Variable | Malignant disease (N = 72) | Benign disease (N = 45) | ||
---|---|---|---|---|
Age, years (median, (range)) | 66.9 (34.7–87.6) | 66.9 (32.0–80.9) | ||
Gender (N, (%)) | ||||
Male | 38 (52.8%) | 26 (57.8%) | ||
Female | 34 (47.2%) | 19 (42.2%) | ||
BMI (median, (range)) | 23.8 (14.5–43.1) | (NA = 1) | 25.2 (18.1–35.4) | (NA = 1) |
Nutritional status (N, (%)) | ||||
No malnutrition | 27 (39.1%) | (NA = 3) | 36 (85.7%) | (NA = 3) |
Moderate | 19 (27.5%) | 4 (9.5%) | ||
Severe | 23 (33.3%) | 2 (4.8%) | ||
Diabetes mellitus (N, (%)) | ||||
Yes | 15 (20.8%) | 11 (24.4%) | ||
No | 57 (79.2%) | 34 (75.6%) | ||
Blood type (N, (%)) | ||||
A | 42 (58.3%) | 24 (53.3%) | ||
B | 6 (8.3%) | 2 (4.4%) | ||
O | 23 (31.9%) | 15 (33.3%) | ||
AB | 1 (1.4%) | 4 (8.9%) | ||
CA19-9 (median, (range)) | 184.5 (4–8403) | (NA = 16) | 15 (4–61) | (NA = 16) |
Neoadjuvant chemotherapy (N, (%)) | 6 (8.3%) | 0 (0%) | ||
Surgery (N, (%)) | ||||
Whipple | 23 (31.9%) | 7 (15.6%) | ||
Pylorus preserving Whipple | 43 (59.7%) | 28 (62.2%) | ||
Total pancreatectomya | 5 (6.9%) | - | ||
Distal pancreatic resection | 1 (1.4%) | 9 (20.0%) | ||
Cholecystectomy | - | 1 (2.2%) | ||
Diagnosis (N, (%)) | ||||
PDAC | 59 (81.9%) | IPMN 15 (33.3%) | ||
Ampullary cancer | 3 (4.2%) | Pancreatitis 12 (26.7%) | ||
Cholangiocarcinoma | 5 (6.9%) | Other entitiesb 18 (40.0%) | ||
Mucinous/IPMN associated carcinoma | 4 (5.6%) | |||
Malignancy with uncertain origin | 1 (1.4%) | |||
Recurrence status at 2-year follow-up (N, (%)) | ||||
Yes | 56 (83.6%) | (NA = 5) | 0 (0%)c | |
No | 11 (16.4%) | 45 (100%) | ||
Survival status (last date of follow-up), (N, (%)) | ||||
Alive | 8 (11.1%) | 40 (88.9%) | ||
Dead | 64 (88.9%) | 5 (11.1%) | ||
Overall survival in months (median, (range)) | 19.7 (1.2–114.8) | 50.6 (22.9–135.7) |
Study population N = 117
Total range or percentage in the parentheses
BMI Body mass index [34], CA19-9 Cancer antigen 19–9
aTotal pancreatectomy includes total pancreatectomy and total pancreatoduodenectomy
bOther entities include all other benign entities than Intraductal Papillary Mucinous Neoplasm (IPMN) and pancreatitis
cNo patient diagnosed with benign disease had known development of cancer in the periampullary region by the time of last follow-up
The malignant tumors consisted of PDAC (82%) and a few cases of cholangiocarcinoma, ampullary cancer, and mucinous/intraductal papillary mucinous neoplasm (IPMN)-associated carcinoma. The patients with benign disease were diagnosed with pancreatitis, IPMN, and other benign entities in the periampullary region (Table 1). The treatment and follow-up after surgery depended on the diagnosis. Additional descriptions, including tumor size, resection margins, and histological subgroups were also dependent on the diagnosis and detailed in Additional file 5.

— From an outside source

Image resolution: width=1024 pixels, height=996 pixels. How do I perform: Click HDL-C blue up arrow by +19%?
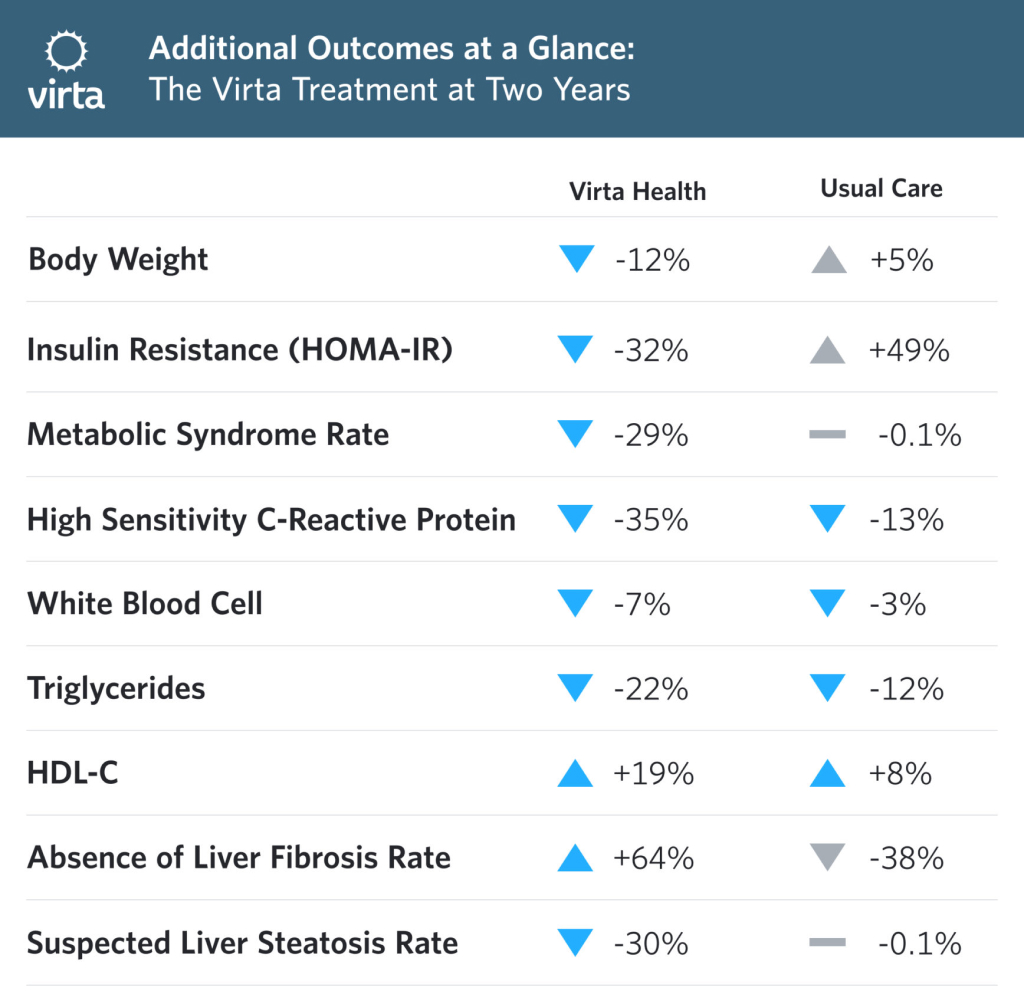(577, 773)
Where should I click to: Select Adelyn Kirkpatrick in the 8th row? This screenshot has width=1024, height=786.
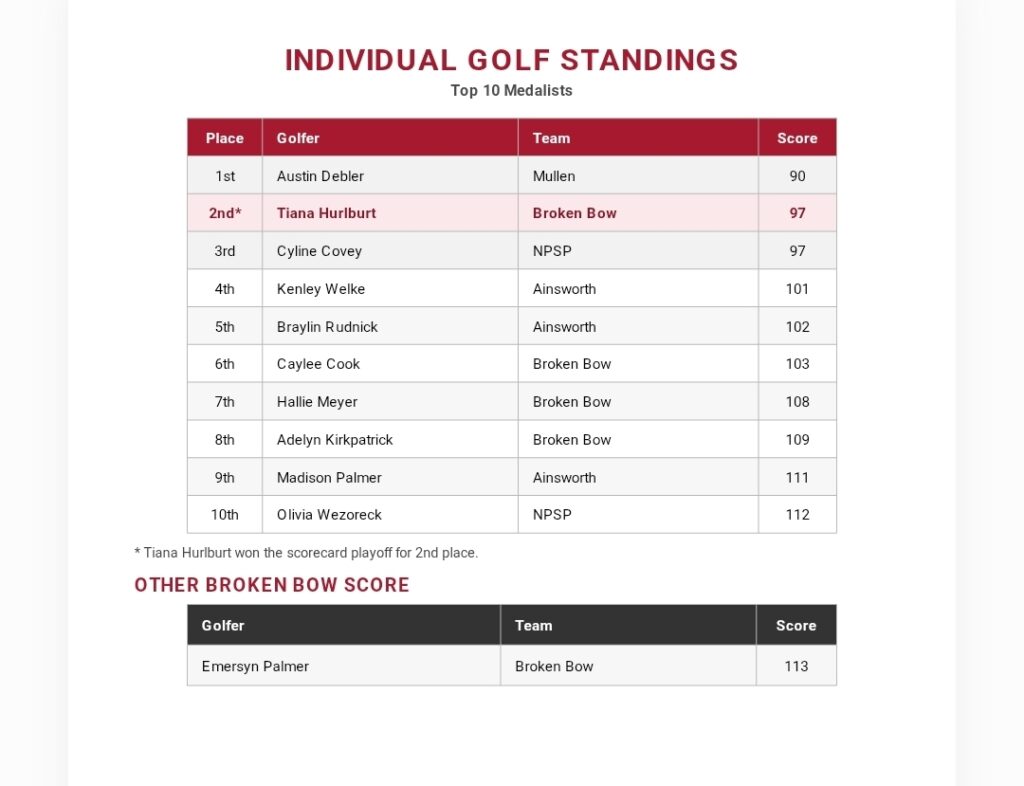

Of the cancer patients, 51.5% (35/68, NA = 4) had confirmed relapse (local and/or distant) of the disease within one year and 83.6% (56/67, NA = 5) within two years after surgery. The correlation between RFS and OS was high (0.94, P < 2.2*10–16, Pearson correlation), death following shortly after relapse (median 6.9 months, range: 0.8–37.4 months). The median OS of the cancer group was 19.7 months (range: 1.2–114.8 months). Postoperative 30-day mortality was zero. The cancer group included one patient with metastasis to the liver discovered during surgery and one patient with a non-standard treatment regime with an OS of 9.1 and 114.8 months, respectively. At the last update of clinical data, 27th of January 2020, eight of the 72 (11.1%) cancer patients were alive with a median follow-up of 57.6 months (range: 39.9–103.8 months), seven of them without known relapse of the disease.
In contrast, none of the patients with benign disease had developed cancer in the periampullary region in the follow-up period and 40 of the 45 (88.9%) patients with benign or precancerous disease were alive at the last date of follow-up. The five deceased patients died of other causes than malignant disease in the periampullary region.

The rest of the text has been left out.